HB 2001 and 5019: The Fix for Homelessness?

The two primary homelessness bills advanced out of the Oregon House this week. At $200 million, they spend a nontrivial amount, yet it’s just a drop in the bucket.

Let’s do the math. The official forecast claims that passage of these two bills will prevent 8,750 households from becoming homeless. “Households” mean more than 8,750 bedrooms. That’s less than $23 thousand per household if all of it were spent directly on housing, but little of it goes to paying someone’s rent or building houses.

HB 2001 funds housing planning and makes it harder for landlords to evict deadbeat tenants. If housing planning could be reasonably expected to lead to land use deregulation, maybe there could be some hope, but getting progressives to plan often just means planning new words for homeless people while handing “people experiencing houselessness” free tents. Making evictions more difficult increases costs for landlords. If you want less investment in housing, increase its cost.
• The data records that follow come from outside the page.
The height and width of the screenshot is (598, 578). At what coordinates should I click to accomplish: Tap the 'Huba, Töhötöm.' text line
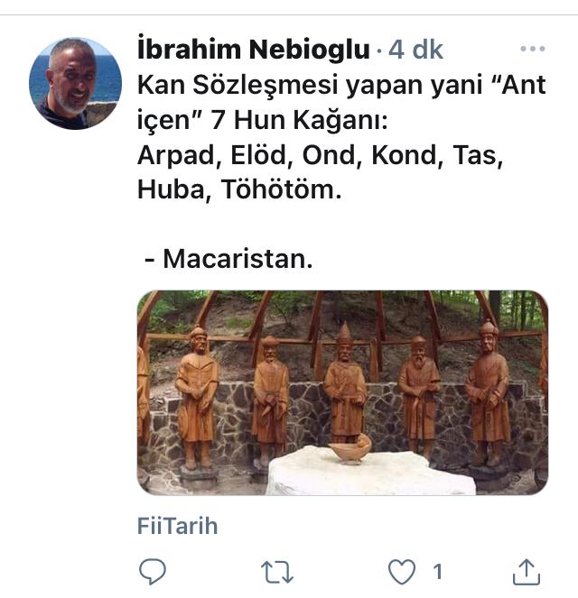tap(239, 189)
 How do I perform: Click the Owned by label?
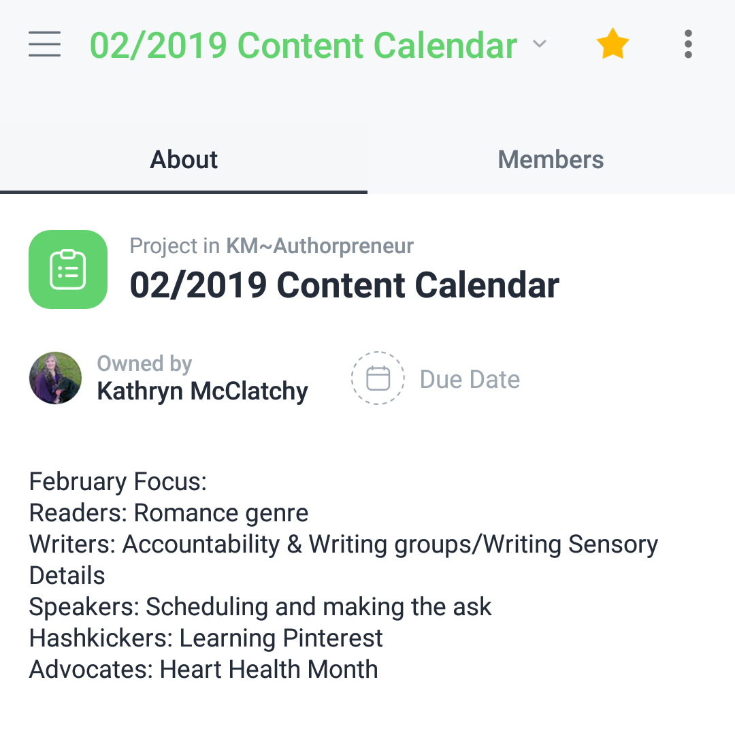[x=144, y=363]
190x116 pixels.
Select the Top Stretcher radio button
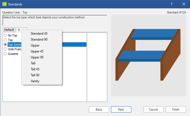(x=5, y=45)

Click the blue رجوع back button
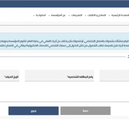click(34, 111)
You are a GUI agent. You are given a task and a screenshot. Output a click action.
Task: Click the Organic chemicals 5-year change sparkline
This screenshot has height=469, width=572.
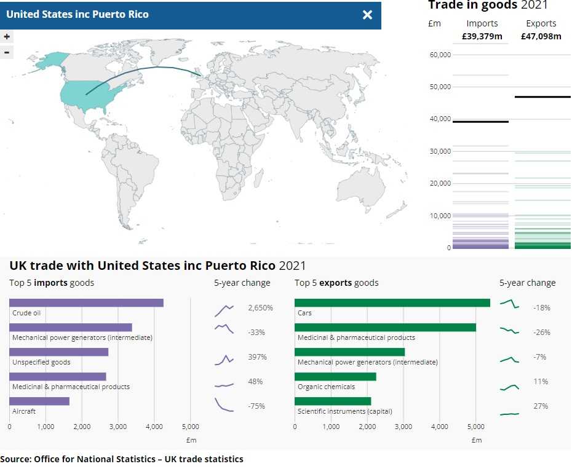pos(509,387)
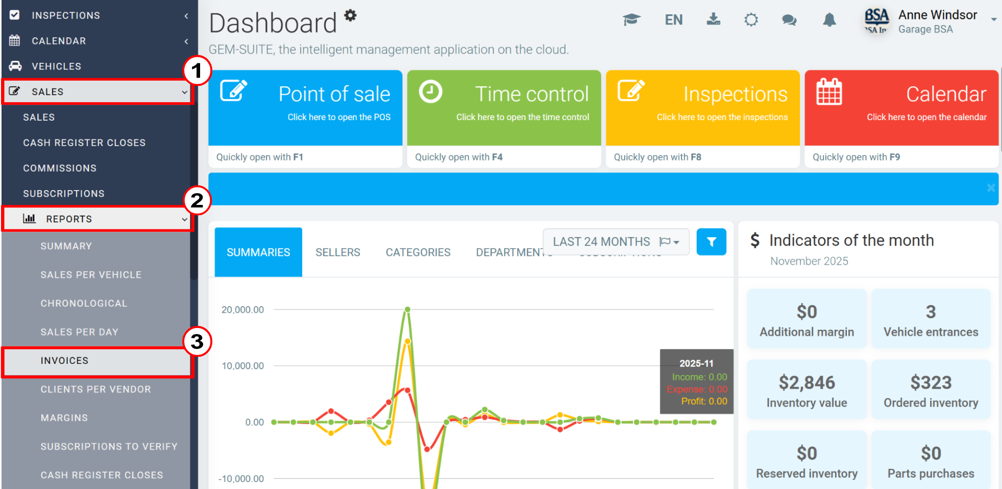Click the sun-shaped theme icon
Viewport: 1002px width, 489px height.
[751, 20]
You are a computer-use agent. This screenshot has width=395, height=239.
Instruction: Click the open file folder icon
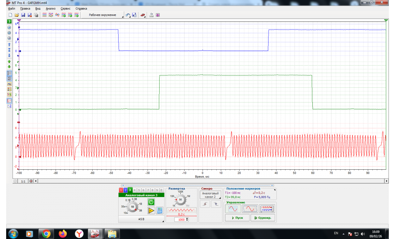(x=16, y=15)
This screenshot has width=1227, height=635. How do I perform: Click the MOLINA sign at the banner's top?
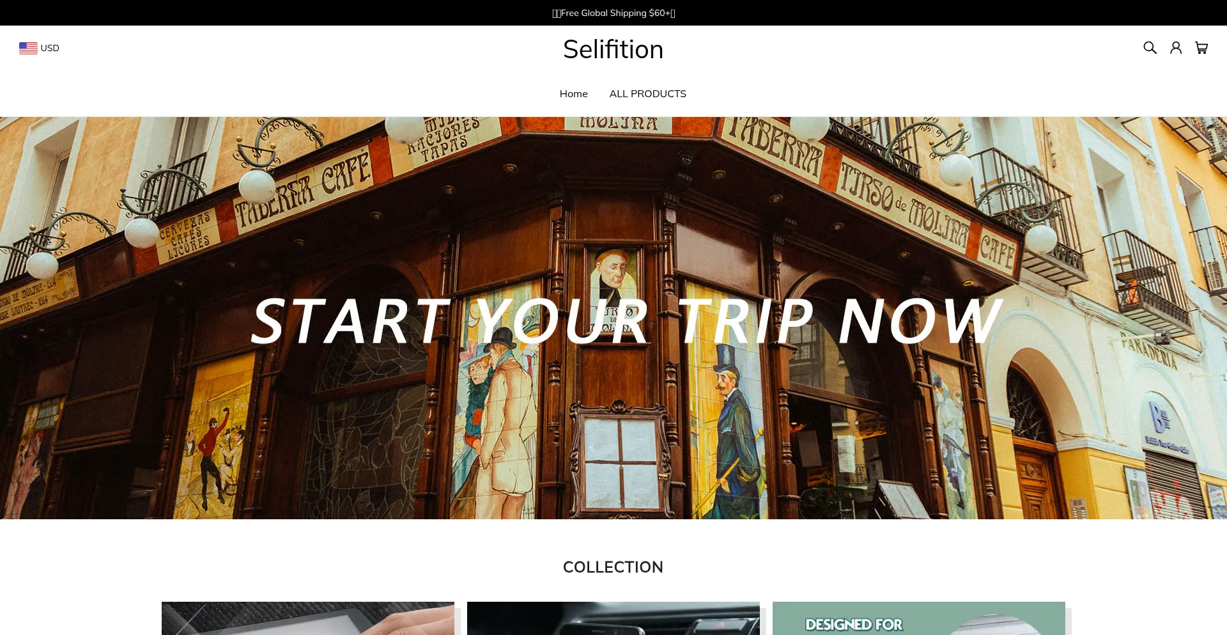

HB 5019 is more of a direct appropriation, but the funding mostly goes to a hodgepodge of social services. Is the primary cause of homelessness in Oregon an insufficient number of people employed as social workers?

No, there are even fewer social workers in Idaho. So where are the tent cities in Boise?

The problem is not funding for social services. It’s not even substance abuse and mental health. If the inability to hold down a job were the only problem, our homeless count would be much lower.

The homeless problem in Oregon, indeed the west coast, is not about what we have failed to fund. It’s driven by actively chosen policies. It’s land use laws. It’s zoning. It’s tolerance for people camping on the sidewalk, letting people impose a negative externality on the public commons. No matter how large an army of housing bureaucrats Oregon hires, if the root causes of our tarped shantytowns are not dealt with, we’re not putting more people in homes. We’re just setting more people up with PERS accounts in jobs that send more union dues to SEIU.

Eric Shierman lives in Salem and is the author of We were winning when I was there.